GROOVE Das Leben nimmt mit. Wer jung ist, den freut’s. Das kam den Foals im C-Club zugute

Die Dinge ändern sich. Der Columbiaclub am Tempelhofer Flughafen heißt jetzt C-Club, und die Foals aus Oxford sind nicht mehr jung und wild, sondern älter und elegisch. Am Montagabend sorgten beiden Dinge zusammen für ein fast ausverkauftes Konzert, obwohl die neue Platte der Foals („Total Life Forever“) erst im Mai erscheint. Dies war sozusagen das Vorabkonzert, gespickt mit alten Stücken.

Und die alten Stücke kamen beim jungen Publikum durchweg besser an. Ja, es war ein junge-Leute-Konzert; zu den Hits wie „Cassius“ oder „Balloons“ wurde ordentlich durch den Saal gehüpft. Neue Stücke wurden freundlich aufgenommen. In der restlichen Zeit reckte man Mobiltelefone in die Höhe oder unterhielt sich über Fußball.

Aber auch die jungen Leute sehen verbrauchter aus im Vergleich zu der Zeit, als die Foals ihr Debüt „Antidotes“ herausbrachten. Die Nichtfrisuren, die Röhrenjeans, die ausgeleierten T-Shirts, die Zehntagebärte, alles wirkte ungepflegter. Die Band auf der Bühne gab den Takt an. Sänger Yannis Philippakis hat mittlerweile einen richtigen Vollbart, Bassist Walter Gervers und Gitarrist Jimmy Smith sahen aus, als ob sie seit Wochen keine Duschkabine mehr von innen gesehen hätten, Edwin Congreave an den Tasten trug einen Schnauzbart, und Jack Bevan am Schlagzeug erfreute sich einer kleinen Windmaschine, die extra auf ihn angesetzt schien.

Es wurde also offenkundig, dass Schönheit hier nicht das Leitmotiv war, weder im Auftreten noch in der Musik. Statt „It’s all too beautiful“ hieß es eben: „It’s just another hospital.“ Die perlenden, verzwirbelten Gitarrenpickings, die auf „Antidotes“ sehr vorherrschend waren und an Math Rock wie an High-Life, also an westafrikanische Musik erinnerten, sind auf den neuen Stücken kaum noch vorhanden. Energie und Offbeat wurden durch einen Hang zum funkigen, langsamen Groove ersetzt. Mehr und mehr kristallisierte sich ein großes Vorbild heraus: besonders durch die Stimme des kleinen Philippakis, der klang wie Robert Smith. Die Foals als schwule Kinder von The Cure, so sah es aus und hörte es sich an.

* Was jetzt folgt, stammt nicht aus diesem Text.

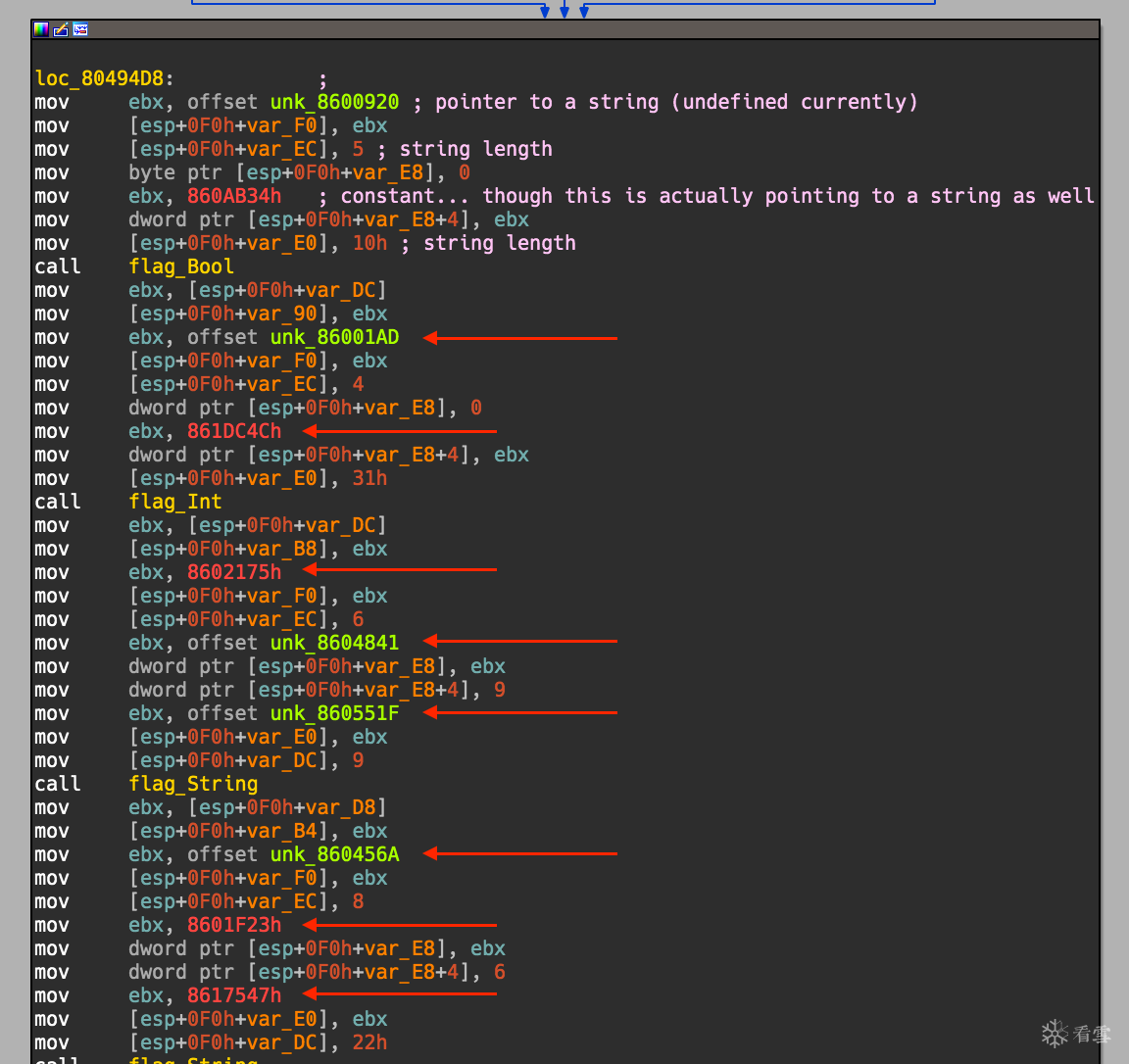Click the constant 861DC4Ch operand
Image resolution: width=1129 pixels, height=1064 pixels.
pos(234,431)
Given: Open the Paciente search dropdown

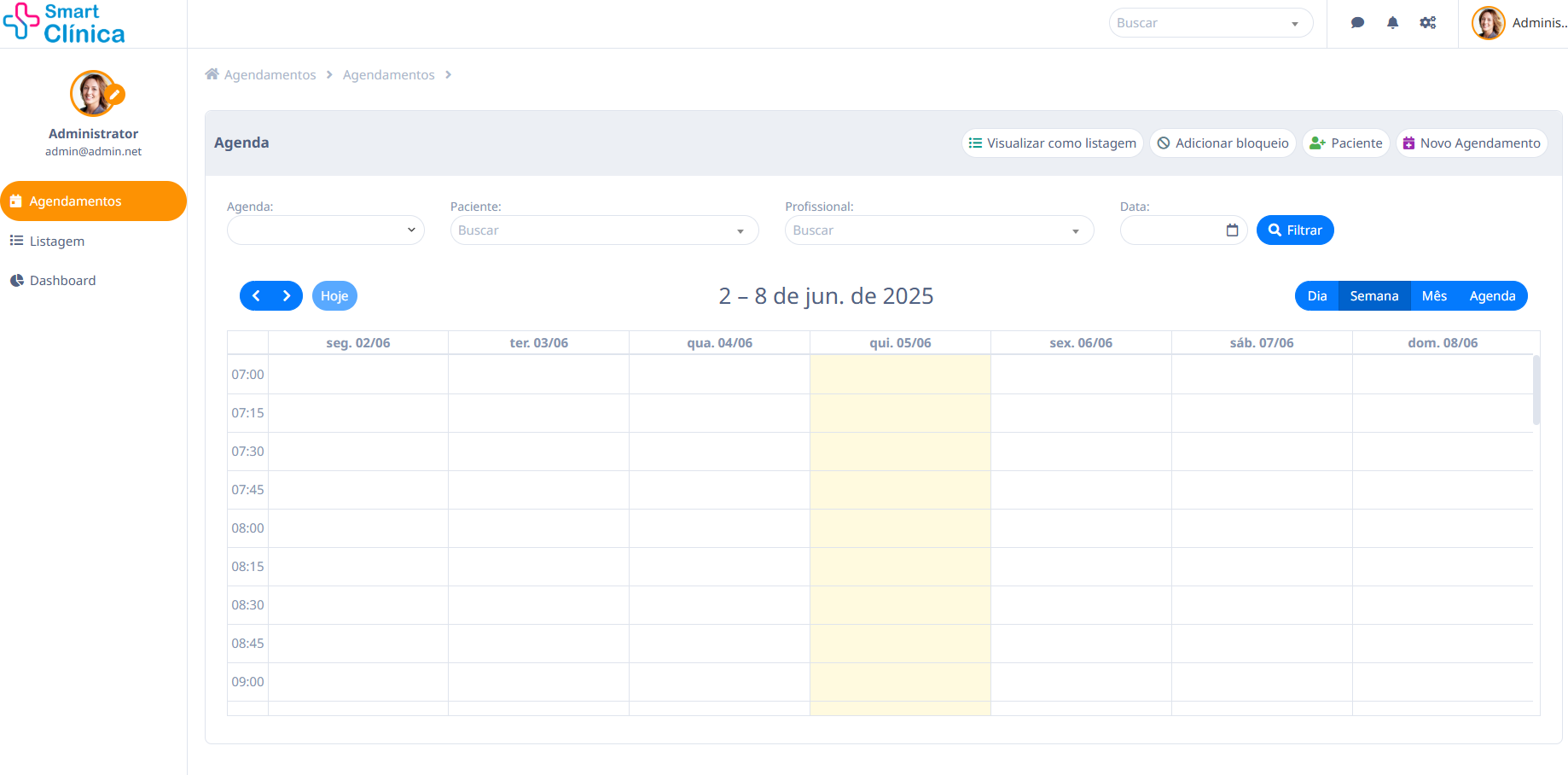Looking at the screenshot, I should click(604, 230).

Nichts gegen diese Halbgötter der Achtzigerjahre – die Foals aber hatten aufgehört, ihre Jugend auszuspielen. Sie schienen in der Ambition zu erstarren, mittlerweile zu erfolgreich zu sein, und das erst vor und mit dem zweiten Album; allerdings ist dies ein für englische Bands typisches Symptom – plötzlich beginnt der eben noch frische Sound zu müffeln. „Cassius, it’s over, Cassius away, Cassius, these daydreams decay, you’re second best.“ Ein Problem, das schon ganz andere Bands hatten. Bloc Party, Maximo Park, Kaiser Chiefs.

Dann beginnen auch entlegenere Dinge zu nerven. Das Gezappel der Herren Gervers und Smith. Der Umstand, dass nicht ein Mikro umfallen konnte, ohne dass gleich irgendein Bühnentechniker über die Bühne wuselte. Die Tatsache, dass Smith sich für fast jedes Stück eine andere Gitarre reichen ließ.

Dem jungen Publikum war’s egal. Sie feierten. Manche Dinge ändern sich eben nie.